Social Work Professor Receives Five Grants to Support Students
Cal State San Marcos social work professor Blake Beecher has received five grants this semester that provide students scholarships and stipends and support the Master of Social Work (MSW) program.
The total amount of the grants is almost $8 million.
The funding is allowing the Department of Social Work to offer about 100 training stipends or scholarships covering full tuition and fees to MSW students this academic year. The department plans to provide approximately the same number of stipends/scholarships during the 2024-25 academic year.
"The Department of Social Work is thrilled to receive these grants and the level of student support that we will be able to provide over the next few years," Beecher said. “These grants will be life-changing for hundreds of social work students and impactful on the local community.”

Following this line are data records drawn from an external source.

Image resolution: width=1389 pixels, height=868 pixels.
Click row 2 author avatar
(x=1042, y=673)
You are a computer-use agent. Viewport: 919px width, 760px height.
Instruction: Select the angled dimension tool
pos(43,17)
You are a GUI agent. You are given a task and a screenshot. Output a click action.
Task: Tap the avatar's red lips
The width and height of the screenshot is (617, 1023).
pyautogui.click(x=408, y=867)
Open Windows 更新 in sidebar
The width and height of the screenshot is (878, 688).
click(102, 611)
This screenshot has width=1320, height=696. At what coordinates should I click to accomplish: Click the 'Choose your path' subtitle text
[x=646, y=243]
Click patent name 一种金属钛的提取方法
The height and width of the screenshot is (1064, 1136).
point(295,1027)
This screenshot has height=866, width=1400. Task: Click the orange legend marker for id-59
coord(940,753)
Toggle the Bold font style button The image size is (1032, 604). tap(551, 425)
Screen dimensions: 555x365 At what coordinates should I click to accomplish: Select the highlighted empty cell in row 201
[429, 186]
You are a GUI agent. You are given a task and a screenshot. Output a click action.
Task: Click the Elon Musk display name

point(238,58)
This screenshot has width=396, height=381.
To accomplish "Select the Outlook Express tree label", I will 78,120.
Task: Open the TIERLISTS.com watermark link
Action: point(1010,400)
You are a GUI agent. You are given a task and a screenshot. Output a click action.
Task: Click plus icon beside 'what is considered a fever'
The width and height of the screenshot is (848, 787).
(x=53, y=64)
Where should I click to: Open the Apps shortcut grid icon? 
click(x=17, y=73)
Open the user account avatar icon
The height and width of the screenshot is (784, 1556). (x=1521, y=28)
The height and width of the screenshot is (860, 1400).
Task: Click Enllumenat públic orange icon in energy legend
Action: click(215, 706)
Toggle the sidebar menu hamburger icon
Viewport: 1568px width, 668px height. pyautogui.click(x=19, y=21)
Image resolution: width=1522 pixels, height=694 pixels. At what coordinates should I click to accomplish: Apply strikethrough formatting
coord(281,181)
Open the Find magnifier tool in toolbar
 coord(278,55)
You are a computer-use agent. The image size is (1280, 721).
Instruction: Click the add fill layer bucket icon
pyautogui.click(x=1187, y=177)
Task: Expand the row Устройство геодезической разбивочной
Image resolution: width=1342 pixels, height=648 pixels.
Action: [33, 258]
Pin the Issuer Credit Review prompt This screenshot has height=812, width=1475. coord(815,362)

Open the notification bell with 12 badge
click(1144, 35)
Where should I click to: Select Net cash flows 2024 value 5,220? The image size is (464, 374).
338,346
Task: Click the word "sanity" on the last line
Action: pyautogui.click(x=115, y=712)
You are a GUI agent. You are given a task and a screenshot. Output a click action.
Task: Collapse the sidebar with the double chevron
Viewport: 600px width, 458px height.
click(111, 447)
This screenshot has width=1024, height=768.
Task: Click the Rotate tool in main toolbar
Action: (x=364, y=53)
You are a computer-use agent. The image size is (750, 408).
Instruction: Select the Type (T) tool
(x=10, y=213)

The five grants are as follows:
- $1.8 million this year (funding dates back to 2015) from a federal grant through the Title IV-E Social Security Act to fund the Title IV-E child welfare stipend program, which provides specialized training for students who are committed to working in public child welfare. The program’s goal is to improve the quality of foster care, reduce the number of children in foster care, return children to their homes as soon as conditions permit, and facilitate the adoption or permanent placement of children who cannot be returned to their homes. Students selected to participate in the stipend program gain knowledge and experience working in child public welfare settings that will prepare them for a career in the field.
- $4.8 million for a four-year grant ($1.2 million each year) from the California Department of Health Care Access and Information (HCAI) to fund the Social Work Education Capacity Expansion (SWECE) grant program, the purpose of which is to fund institutions and organizations to increase the number of social workers serving in California, especially with children and youth. Among the goals of the grant are to recruit culturally and linguistically diverse MSW students who reflect the sociodemographic and other characteristics of underserved communities, to provide education and training in how to deliver culturally competent and linguistically appropriate behavioral health care, and to increase the number of hours that MSW students train in underserved communities.
- $960,000 for a two-year grant ($480,000 each year) from the California Social Work Education Center to fund the public behavioral health training program, which is designed to increase the number of MSW students who pursue and are committed to careers providing behavioral health services to consumers in California’s public systems of care.
- $240,000 for a two-year grant ($120,000 each year) from the California Social Work Education Center to fund the Adult Protective Services (APS) training program. The goal of the program is to enhance the capacity of California’s county and tribal APS programs to meet the complex needs of aging and vulnerable adults.
- $166,000 from the California Social Work Education Center to fund a one-year pilot program that provides specialized training for students who are committed to working in tribal child welfare agencies. The grant gives additional stipends to MSW students who are Native American/Indigenous and who will commit to fulfilling their employment obligation in child welfare services in a tribal agency or reservation.